Within three more cycles of darkness, their numbers had grown to over thirty. They arrived on the heels of several sources of warmth. At last, one of those sources faltered, unable to keep up with the rest. Emily-zombie fell on the hobbled deer fawn with no regard for anything except tearing it open. Her mouth closed on the noisy creature and ripped.
A few of the others were able to join in, but more stood in a circle, trying to get closer, but unable to break through the densely packed throng. And again it was done.
One morning, as the darkness peeled away, Emily-zombie found herself on the fringe of a growing number of houses. There was something here. The intermittent pulse in her mind thrummed and her desire to continue walking evaporated.
A source of warmth appeared before her. All she had to do was reach down and grab it for it to be hers. The warmth moved against her and the sudden pulse came, causing her to pause in mid-stoop.
Soft fur moved along the cold, dead skin of Emily-zombie’s legs. She could feel a soft thrumming vibration that reverberated through her. She had no concept of purring cats, but the pulse in her brain jelly stayed her hand and kept her from tearing into the creature.
With absolutely no grace, Emily-zombie collapsed to the ground.
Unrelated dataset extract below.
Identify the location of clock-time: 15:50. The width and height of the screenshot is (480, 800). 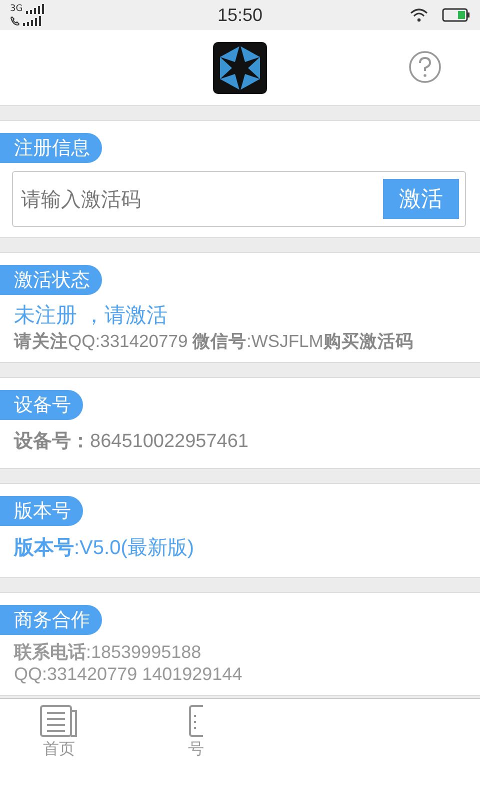
(240, 15).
She remained motionless as the warm creature shoved itself at her again and again. Eventually, it pushed its way under one limp hand. That hand twitched once…twice…and then began to move back and forth with slow, gentle deliberateness. If a living being would have been prese
nt, they would have sworn that they were seeing a little zombie girl petting a large, visibly pregnant tabby cat.
Others from her group gathered around. Many stood, some wandered off, forgetting within seconds about those they’d travelled with, but other flopped to the ground. None moved as that single source of warmth wove its way among them.
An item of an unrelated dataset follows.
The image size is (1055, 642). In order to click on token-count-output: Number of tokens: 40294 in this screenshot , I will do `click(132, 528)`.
The cat stretched out and basked in warmth of its own liking as the sun rose higher in the sky. It did not know fear, and would even drift off to sleep amidst the cold, dead creatures scattered around where it lay. When it woke, it stretched and moved close to one of the zombie children. With needle-like teeth, it would tug free a loose piece of flesh here or there and sate its appetite. It had discovered long ago that this one particular smell meant an abundance of food.
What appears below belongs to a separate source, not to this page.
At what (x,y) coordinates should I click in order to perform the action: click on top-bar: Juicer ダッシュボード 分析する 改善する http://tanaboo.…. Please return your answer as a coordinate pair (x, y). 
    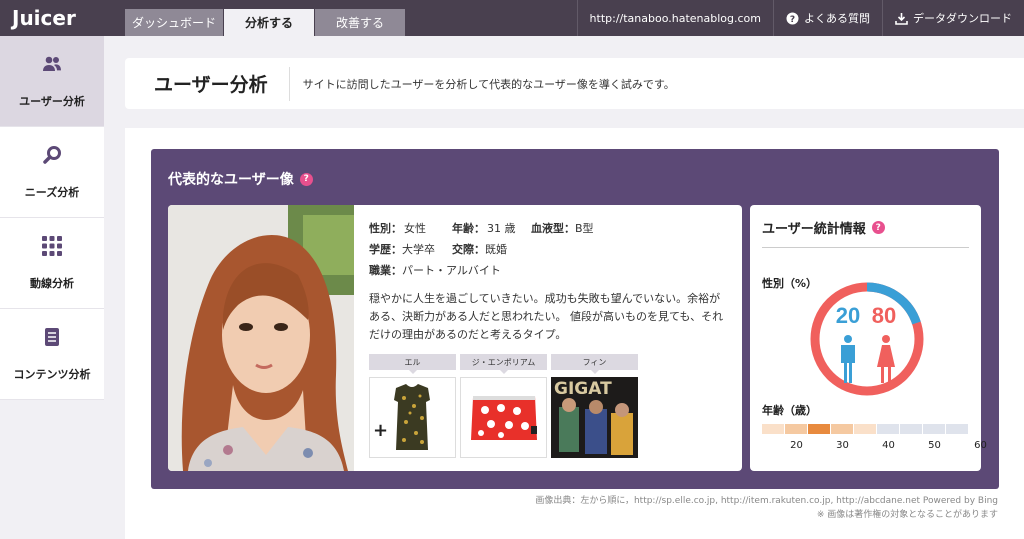
    Looking at the image, I should click on (512, 18).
Emily-zombie no longer felt driven to search. The presence of this soft mound of purring fur had filled some emptiness that not even feasting on the sources of living warmth could satisfy. If she had been capable of cognizant thought, she might have just been of the age to understand the power that came from feeling accepted.
Every so often, one of the larger ones would appear. If it spied the warmth that was the cat, then it would turn and come for the creature. Emily-zombie and the others would hiss, mewl, and even growl. Sometimes they would form a cluster and use their bodies as a screening shield. Zombies being what they were, the larger ones would very often forget what they had been in pursuit of and adjust their course to a path of least resistance. But more often than not, the cat would have to scamper to safety, only returning when the larger ones would plod away, no memory of what had drawn them in this direction.